It’s a Fed day today
The US Federal Reserve ends its two-day policy meeting today and is expected to issue new economic projections, with Chair Jerome Powell and his team looking for a potential economic boom in a way not seen since early 1970s.
The central bank bets the economy can emerge from the crisis caused by coronavirus pandemic without generating excessive inflation, with interest rates to remain at ultra-low levels and the government to continue to pump money into the economy for an extended period.
Fed’s quarterly forecasts for the median GDP growth since June last year, have been more optimistic and above projections from the other sources and if they were right that would result in expected growth of more than 6.2% this year – the highest annual growth rate in 37 years.
In his previous statement, Powell was optimistic, expecting that the economy will reach full employment before starting to reduce crisis support measures, introduced when the pandemic hit the country.
Markets are also positive and bet for earlier rate hikes, sometime in 2023, rather than initially anticipated action in a year or more later, predicting that the economy will emerge from the crisis by September, as Fed’s approach would result in a faster and shorter business cycle that may result in policy tightening early next year.
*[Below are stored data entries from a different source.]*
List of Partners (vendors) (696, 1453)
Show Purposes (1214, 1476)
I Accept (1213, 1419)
This cycle is expected to be different from the last expansion which lasted a decade and ended when pandemic started, but to be more like the period that ended in early 1970s when the central bank introduced loose monetary policy and kept it as the economy accelerated, but subsequent uncontrolled inflation dogged the country for a decade.
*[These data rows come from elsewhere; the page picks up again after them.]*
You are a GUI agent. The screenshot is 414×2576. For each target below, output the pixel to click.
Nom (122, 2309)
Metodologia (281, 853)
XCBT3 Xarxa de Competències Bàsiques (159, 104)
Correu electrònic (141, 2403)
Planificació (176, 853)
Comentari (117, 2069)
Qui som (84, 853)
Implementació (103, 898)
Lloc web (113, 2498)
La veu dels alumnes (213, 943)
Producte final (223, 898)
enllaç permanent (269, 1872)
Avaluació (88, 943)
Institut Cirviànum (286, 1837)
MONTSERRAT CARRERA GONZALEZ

This time the main questions will be whether inflation remains subdued while the economy recovers, or the recovery will boost prices and prompt central bank to pull back its support, despite millions of Americans being still jobless, but inflation and unemployment nowadays do not behave like before, with lower unemployment coexisting with low inflation.
Fed’s shift in the policy, introduced last year, includes lose monetary policy and extended monthly $120 billion worth bond purchases until there was substantial progress towards full employment and inflation reaches 2% target, but none of these targets have been reached yet and it is likely that Powell will re-confirm these facts in his post- policy meeting news briefing.